Rund 900 der 1200 argentinischen Weingüter befinden sich am Rand der Anden, in der Region um die Stadt Mendoza, einem wüstenartigen, sehr regenarmen Gebiet. Die Trauben kamen mit den europäischen Mönchen nach Argentinien – doch Bewässerungstechniken kannte man schon vorher. Rund sechzig Jahre vor den Spaniern drangen die Inkas in die Region vor und bauten ein ausgetüfteltes Kanalsystem. Um 1550 soll in Mendoza dann der erste Weingarten angelegt worden sein. Seither wurde der Weinanbau über die Jahrhunderte ausgebaut. Heute ist die Region das größte und bedeutendste Weinbaugebiet ganz Südamerikas.

BEREITGESTELLTE DATEN:

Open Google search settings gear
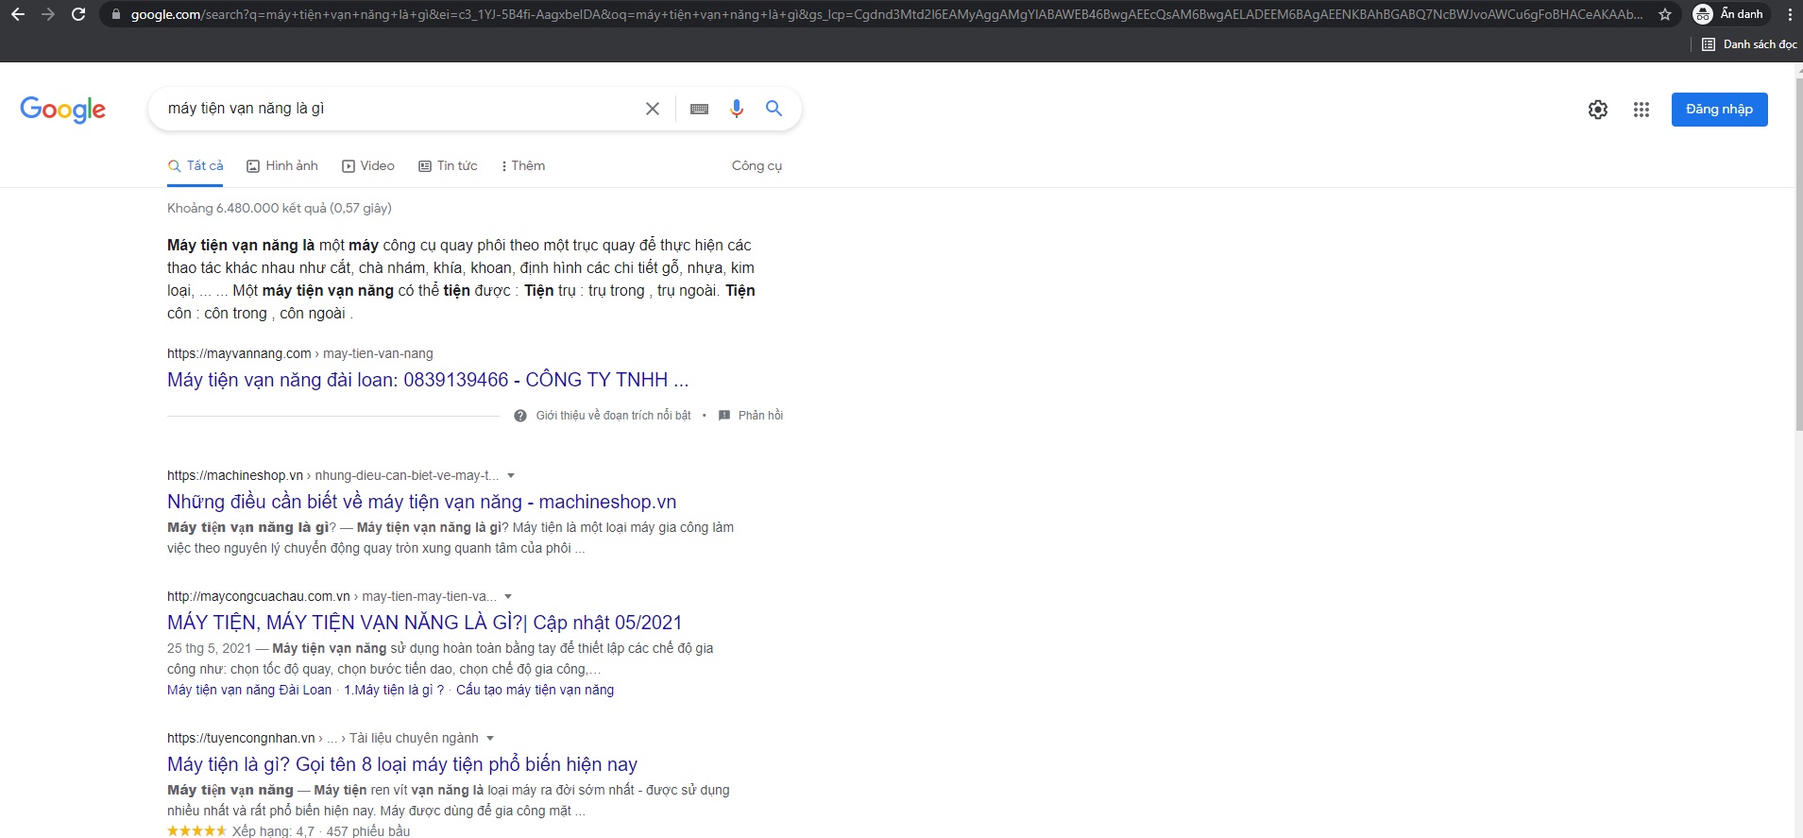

ZIEL DER AUFGABE: Gib den Text über den Weinbau um Mendoza vollständig und Wort für Wort aus. Grundlage ist allein der Text, nicht die Auflistung.

LÖSUNG:
Rund 900 der 1200 argentinischen Weingüter befinden sich am Rand der Anden, in der Region um die Stadt Mendoza, einem wüstenartigen, sehr regenarmen Gebiet. Die Trauben kamen mit den europäischen Mönchen nach Argentinien – doch Bewässerungstechniken kannte man schon vorher. Rund sechzig Jahre vor den Spaniern drangen die Inkas in die Region vor und bauten ein ausgetüfteltes Kanalsystem. Um 1550 soll in Mendoza dann der erste Weingarten angelegt worden sein. Seither wurde der Weinanbau über die Jahrhunderte ausgebaut. Heute ist die Region das größte und bedeutendste Weinbaugebiet ganz Südamerikas.